Mientras gobernó González, sobre todo en su etapa final, el PSOE fue pasto de navajazos incontables por parte de quienes hoy añoran muy falsamente los plácidos tiempos de una España socialista en concordia feliz y abonada al consenso mañana, tarde y noche. Pero es una grotesca falacia esa España porque el acoso que vivió Adolfo Suárez a manos de jóvenes salvajes que se llamaban Felipe González y Alfonso Guerra fue despiadado, hasta la aniquilación humana del personaje. También los decibelios de la desesperación para recuperar el poder subieron espectacularmente en los ataques sincronizados de la derecha para derribar a cualquier precio al gobierno del mismo Felipe González de 1993 y finalmente de 1996. La densidad, calado y espanto de los casos de corrupción que se acumulaban sobre la mesa de problemas de González era de tal magnitud que hasta Javier Pradera –antiguo asesor informal del presidente– llegó a sugerir la conveniencia de una dimisión paliativa. 

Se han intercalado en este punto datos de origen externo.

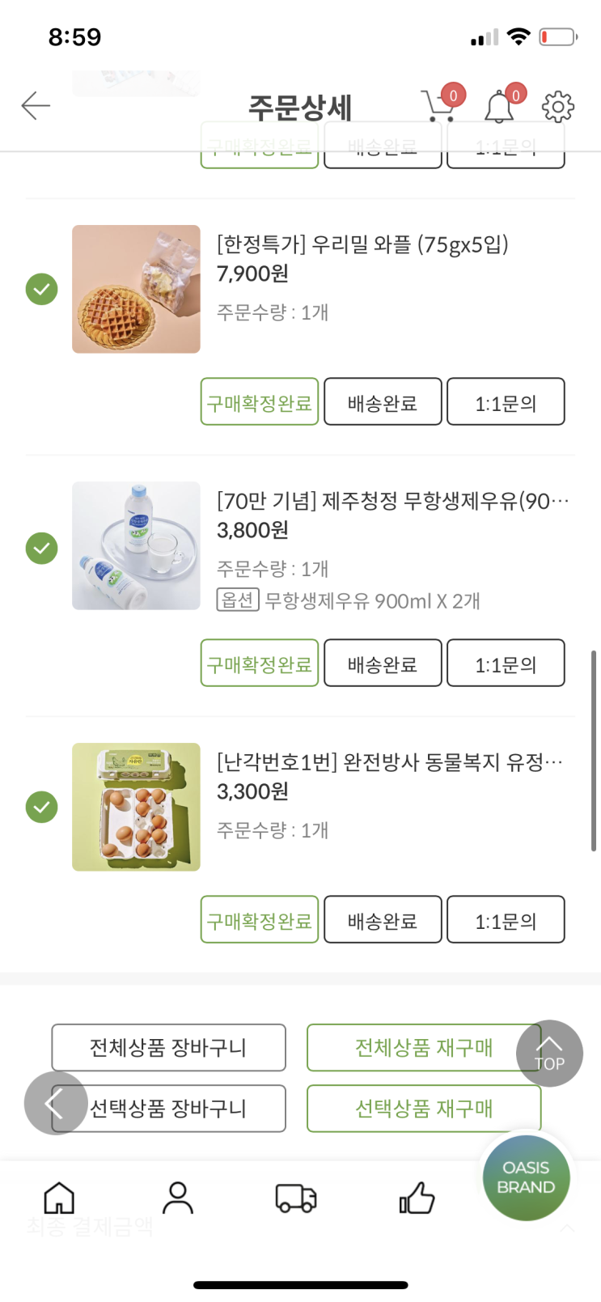Viewport: 601px width, 1302px height.
Task: Open settings gear icon
Action: tap(558, 107)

Otros actuaron de forma mucho más imperiosa. Luis María Anson reconoció en 1998 la existencia de una conjura contra Felipe González que alineó de forma consciente y coordinada desde 1993 (tras su victoria en las elecciones de ese año) a directores de periódicos, directores de radios, intelectuales y escritores celebérrimos explícitamente concertados con ese fin, incluso a riesgo de hacer tambalear las estructuras del Estado, según declaró el propio Anson una vez cumplida la misión [se acuerda de esta peligrosa aventura Sergio del Molino en este mismo TL]. La sociedad española tiene memoria de una quiebra de la lealtad democrática empujada por el llamado sindicato del crimen con figuras estelares como el entonces director de El Mundo, Pedro J. Ramírez, Jiménez Losantos, Camilo José Cela o quien también entonces era director, pero del ABC, Luis María Anson. 

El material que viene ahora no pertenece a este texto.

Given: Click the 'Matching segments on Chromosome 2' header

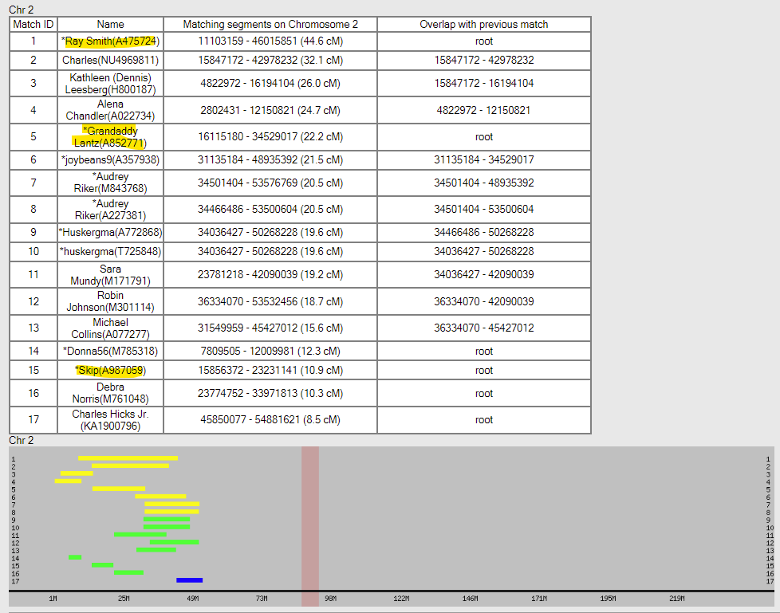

El ensueño secreto o la fantasía húmeda que corre por despachos, reservados y tertulias formales e informales es que vuelva por fin el poder al lugar de donde nunca debió haberse ido hace veinte años, es decir al paraíso luminoso de un inventado bipartidismo tranquilo, consensual, pacífico, educado y tolerante. Quizá su versión 2.0 sería el fantaseado gobierno de concentración que salvase a España gracias a la alianza del PSOE y al PP para acabar con la turbamulta. A veces suena esa rumorología –o esa expectativa política– como sonaban hace cien años los políticos defensores de la Restauración, sin recordar que llegó en 1914 un joven de 30 años, José Ortega y Gasset, dispuesto a hacer añicos ese espejismo de paraíso con un discurso salvaje, destructivo, sin piedad y matriz de buena parte del impulso ideológico que llevaría finalmente a la Segunda República. La idealización simplista de la Transición es la causa humanamente comprensible que explica esa versión sacarinada del pasado, pero a la vez tiene el efecto corrosivo de devaluar hasta la derogación lo que viene después –los últimos veinte años– como adulteración democrática. No entendieron lo que empezaba a suceder tras la cascada de la crisis desde 2011, y ahí siguen, en la trinchera atrofiada del triunfo histórico.